■ Task directions: Whatever lies between the line with "Task: Click the" and the end of the data, both included, must be copied exactly and without pictures.

[Records contained in a dataset]
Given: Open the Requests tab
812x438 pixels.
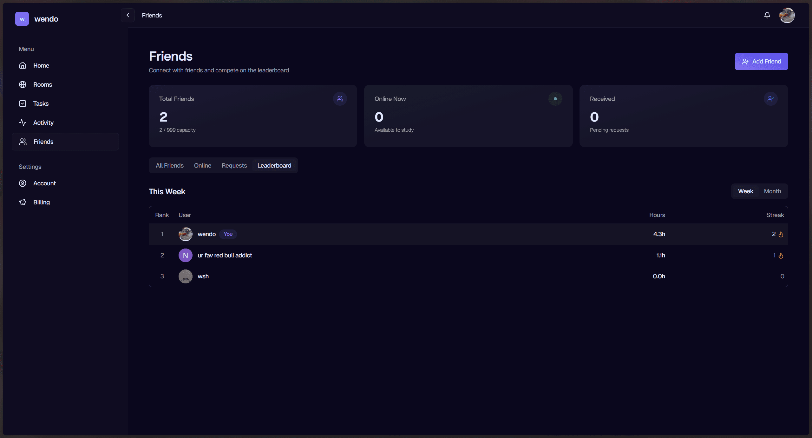Looking at the screenshot, I should click(234, 165).
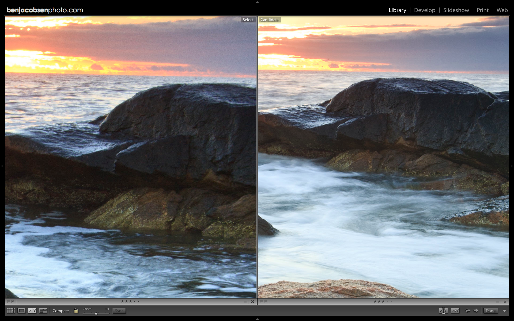Open the Develop module

[425, 10]

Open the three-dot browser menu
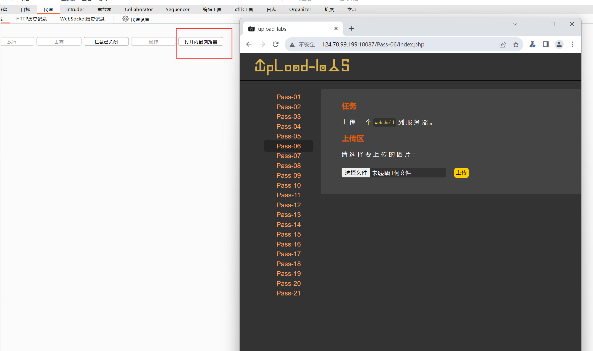(572, 44)
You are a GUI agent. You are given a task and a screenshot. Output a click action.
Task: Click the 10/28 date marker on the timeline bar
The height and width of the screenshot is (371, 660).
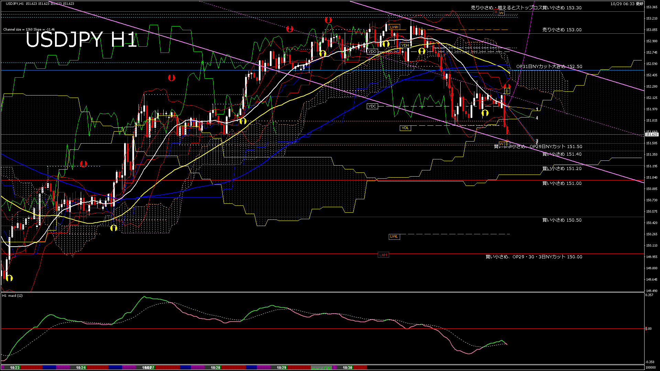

■ Your response:
Task: Click the 10/28 date marker on the timeline bar
The height and width of the screenshot is (371, 660).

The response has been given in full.